**TASK SET:**
1. Please reproduce the job posting word for word, starting with "And a little" and going on through "cloud security architectures.".
2. In one to three sentences, explain why the job posting says strong relationships within SRE teams matter for success in this role.
3. How many years of hands-on experience with security in large-scale cloud environments does the job posting require?

**EXCERPT:**
"""
Senior Cloud Infrastructure Engineer, Security

The Senior Cloud Infrastructure Engineer, Security serves as a critical member of the Security Vulnerability Management team, designing and assisting in the implementation of highly secure cloud environments. They champion security best practices, proactively identify and mitigate risks, vulnerabilities, security related misconfigurations and help guide the organization in aligning security with business goals. This role collaborates extensively with various teams, assists in incident response, and mentors others to elevate the organization's overall security posture.

You can work remotely for this opportunity.

Role:

• Work with SRE teams to design, implement, and maintain highly secure cloud and application infrastructure, emphasizing network segmentation, access controls, encryption, monitoring, vulnerability and patch management, among others.
• Advocate for security best practices and proactive threat mitigation throughout the organization.
• Develop and maintain cloud security standards, leveraging industry frameworks (NIST, CIS, etc.) and cloud provider recommendations.
• Evaluate designs and architectures for potential vulnerabilities, proposing risk mitigation measures.
• Ensure seamless integration of cloud security solutions across cloud and on-premise infrastructure.

What will make you successful:

• You have built strong relationships within SRE teams, enabling you to effectively champion security initiatives and drive organizational change. 
• You have achieved a deep level of understanding across all aspects of Lightspeed’s complex cloud environments.
• You are able to own and drive complex cloud security projects from concept to completion, working with and engaging stakeholders across the organization as necessary.
• Overall reduction in organizational risk due to improved cloud architecture, controls, and remediated vulnerabilities and risk assessments.

Experience:

• 7+ years of deep hands-on experience designing, implementing, and managing security within large-scale cloud environments (AWS, GCP, Azure, etc.).
• Bachelor's degree or equivalent experience in computer science, cybersecurity, network engineering, or a similar field.
• Significant experience aligning systems with regulations (PCI DSS, SOC2, etc.) and conducting risk assessments.
• AWS Certified Security Specialty, Azure Security Engineer, Google Cloud Certified Professional Security Engineer, or equivalent. 
• Demonstrated ability to lead cross-functional initiatives.
• Conduct regular risk and vulnerability assessments of cloud infrastructure, applications, and data.
• Identify, prioritize, and triage vulnerabilities based on severity and potential impact.
• Work closely with cloud architects, engineers, developers, and operations teams to provide guidance and recommendations for improving security posture based on vulnerability assessment findings.
• Participate in incident response, and assist in remediation efforts.
• Research, assess, and select security tools and technologies best suited for the organization's vulnerability management program.
• Partner/mentor fellow security team members, fostering expertise across multiple cloud environments (AWS, GCP, Azure).
• Identify and work to develop automation to detect, alert and protect against malicious activities.
• Generate reports and metrics to track vulnerability trends, remediation progress, and compliance with security standards.

And a little bit of.... 

• On-call availability for incident response.
• Contributing as part of the wider team to achieve organizational objectives even if this means doing things that aren’t strictly within the scope of your role.

What do you need to succeed here?

• Experience with Application Vulnerability Management, SAST, and DAST.
• Experience with Vulnerability Management tools such as Rapid7 InsightAppSec,  Snyk, Github, Crowdstrike Falcon Cloud and Endpoint Security. 
• Expert-level understanding of cloud technologies (AWS, Azure, GCP, etc.) and security principles.
• Extensive knowledge of security principles, access controls (IAM), network security, encryption, vulnerability management, threat modelling, and incident response.
• Expertise in designing and implementing cloud security architectures.
• Expertise in security frameworks, regulations, and compliance requirements.
• Strong analytical and problem-solving skills.
• Excellent communication and leadership abilities.
• Excels in cross-functional collaboration.
• Ability to adapt to a complex and ever-changing environment.
"""
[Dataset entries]
"""
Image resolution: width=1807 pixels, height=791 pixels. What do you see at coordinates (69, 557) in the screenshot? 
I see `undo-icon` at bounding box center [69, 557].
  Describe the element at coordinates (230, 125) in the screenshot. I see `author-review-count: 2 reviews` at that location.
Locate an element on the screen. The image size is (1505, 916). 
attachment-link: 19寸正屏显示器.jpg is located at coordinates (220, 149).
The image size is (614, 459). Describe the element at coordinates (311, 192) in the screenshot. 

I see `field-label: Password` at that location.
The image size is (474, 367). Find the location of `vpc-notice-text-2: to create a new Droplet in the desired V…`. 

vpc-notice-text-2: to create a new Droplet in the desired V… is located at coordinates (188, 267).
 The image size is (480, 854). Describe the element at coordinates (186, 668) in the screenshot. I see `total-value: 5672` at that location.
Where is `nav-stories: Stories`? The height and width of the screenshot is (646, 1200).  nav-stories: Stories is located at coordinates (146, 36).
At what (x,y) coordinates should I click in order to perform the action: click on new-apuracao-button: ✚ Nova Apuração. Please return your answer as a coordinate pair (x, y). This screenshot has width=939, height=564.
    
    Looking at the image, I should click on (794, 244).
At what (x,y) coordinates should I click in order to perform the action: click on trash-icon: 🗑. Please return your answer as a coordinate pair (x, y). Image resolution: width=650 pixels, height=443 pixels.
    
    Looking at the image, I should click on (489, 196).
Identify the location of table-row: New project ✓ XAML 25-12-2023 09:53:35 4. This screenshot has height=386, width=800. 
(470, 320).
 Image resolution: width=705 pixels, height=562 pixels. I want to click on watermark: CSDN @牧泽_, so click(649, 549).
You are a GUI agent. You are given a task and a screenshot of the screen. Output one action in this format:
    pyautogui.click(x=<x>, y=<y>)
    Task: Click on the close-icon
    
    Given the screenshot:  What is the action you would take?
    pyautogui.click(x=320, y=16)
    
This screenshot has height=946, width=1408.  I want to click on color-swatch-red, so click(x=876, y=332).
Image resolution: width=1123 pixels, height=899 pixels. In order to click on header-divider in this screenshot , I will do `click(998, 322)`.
"""
**ANSWER SECTION:**
1.
And a little bit of.... 

• On-call availability for incident response.
• Contributing as part of the wider team to achieve organizational objectives even if this means doing things that aren’t strictly within the scope of your role.

What do you need to succeed here?

• Experience with Application Vulnerability Management, SAST, and DAST.
• Experience with Vulnerability Management tools such as Rapid7 InsightAppSec,  Snyk, Github, Crowdstrike Falcon Cloud and Endpoint Security. 
• Expert-level understanding of cloud technologies (AWS, Azure, GCP, etc.) and security principles.
• Extensive knowledge of security principles, access controls (IAM), network security, encryption, vulnerability management, threat modelling, and incident response.
• Expertise in designing and implementing cloud security architectures.

2. Strong relationships within SRE teams let the engineer effectively champion security initiatives and drive organizational change.

3. 7+ years.